I do not choose to describe the nature of the games, except in certain general detail. There seems to me little of beauty in them and much of blood. Matches are arranged between single armed fighters, or teams of such. Generally Warriors do not participate in these matches, but men of low caste, slaves, condemned criminals and such. Some of them, however, are quite skillful with the weapons of their choice, surely the equal of many Warriors.

The crowd is fond of seeing various types of weapons used against others, and styles of fighting. Buckler and short sword are perhaps most popular, but there are few weapons on Gor which are not seen over a period of three or four days of the games. Another popular set of weapons, as in the ancient ludi of Rome, is the net and trident. Usually those most skilled with this set of weapons are from the shore and islands of distant, gleaming Thassa, the sea, where they doubtless originally developed among fisherman.

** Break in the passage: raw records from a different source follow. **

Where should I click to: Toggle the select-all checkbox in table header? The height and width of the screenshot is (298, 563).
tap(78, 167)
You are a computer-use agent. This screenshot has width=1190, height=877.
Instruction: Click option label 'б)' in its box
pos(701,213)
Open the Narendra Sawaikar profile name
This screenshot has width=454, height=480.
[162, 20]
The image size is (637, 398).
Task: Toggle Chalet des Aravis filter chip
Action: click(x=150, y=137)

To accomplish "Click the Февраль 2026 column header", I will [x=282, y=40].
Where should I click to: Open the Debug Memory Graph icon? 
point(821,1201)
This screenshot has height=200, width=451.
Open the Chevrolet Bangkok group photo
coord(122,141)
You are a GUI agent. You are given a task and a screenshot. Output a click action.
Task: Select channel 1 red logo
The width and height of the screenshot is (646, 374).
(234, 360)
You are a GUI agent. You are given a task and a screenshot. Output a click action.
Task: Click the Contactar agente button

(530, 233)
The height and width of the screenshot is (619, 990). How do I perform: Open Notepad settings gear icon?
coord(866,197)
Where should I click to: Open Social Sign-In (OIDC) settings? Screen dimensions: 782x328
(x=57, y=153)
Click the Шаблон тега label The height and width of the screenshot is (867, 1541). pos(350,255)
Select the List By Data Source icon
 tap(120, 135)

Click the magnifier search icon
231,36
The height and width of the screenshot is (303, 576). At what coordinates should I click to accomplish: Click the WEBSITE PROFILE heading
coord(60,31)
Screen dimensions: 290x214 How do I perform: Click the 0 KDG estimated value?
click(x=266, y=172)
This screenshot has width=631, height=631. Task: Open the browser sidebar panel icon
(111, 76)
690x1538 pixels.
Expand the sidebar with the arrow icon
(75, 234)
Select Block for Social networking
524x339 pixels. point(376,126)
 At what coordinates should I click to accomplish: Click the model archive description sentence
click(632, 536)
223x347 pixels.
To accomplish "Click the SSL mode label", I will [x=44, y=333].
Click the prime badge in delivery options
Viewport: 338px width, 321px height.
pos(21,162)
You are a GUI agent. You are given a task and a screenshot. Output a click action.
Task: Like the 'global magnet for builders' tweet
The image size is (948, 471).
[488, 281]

Sometimes men fight locked in iron hoods, unable to see their opponents. Sometimes men wrestle to the death or use the spiked gauntlets. Sometimes slave girls were forced to fight slave girls, perhaps with steel claws fastened on their fingers, or several girls, variously armed, will be forced to fight a single man, or a small number of men. Surviving girls, of course, become the property of those whom they have fought; men who lose are, of course, slain.

Beasts are also popular in the Stadium of Blades, and fights between various animals, half starved and goaded into fury by hot irons and whips, are common; sometimes the beasts fight beasts of the same species, and other times not; sometimes the beasts fight men, variously armed, or armed slave girls; sometimes, for the sport of the crowd, slaves or criminals are fed to the beasts. The training of slaves and criminals for these fights, and the acquisition and training of the beasts is a large business in Ar, there being training schools for men, and compounds where the beasts, captured on expeditions to various parts of Gor and shipped to Ar, may be kept and taught to kill under the unnatural conditions of the stadium spectacle.

Upon occasion, and it had happened early in Se'Kara this year, the arena is flooded and a sea fight is staged, the waters for the occasion being filled with a variety of unpleasant sea life, water tharlarion, Vosk turtles, and the nine-gilled Gorean shark, the latter brought in tanks on river barges up the Vosk, to be then transported in tanks on wagons across the margin of desolation to Ar for the event.

Both the games and the races are popular in Ar, but, as I have indicated, the average man of Ar follows the races much more closely. There are no factions, it might be mentioned, at the games. Further, as might be expected, those who favor the games do not much go to the races, and those who favor the races do not often appear at the games. The adherents of each entertainment, though perhaps equaling one another in their fanaticism, tend not to be the same men.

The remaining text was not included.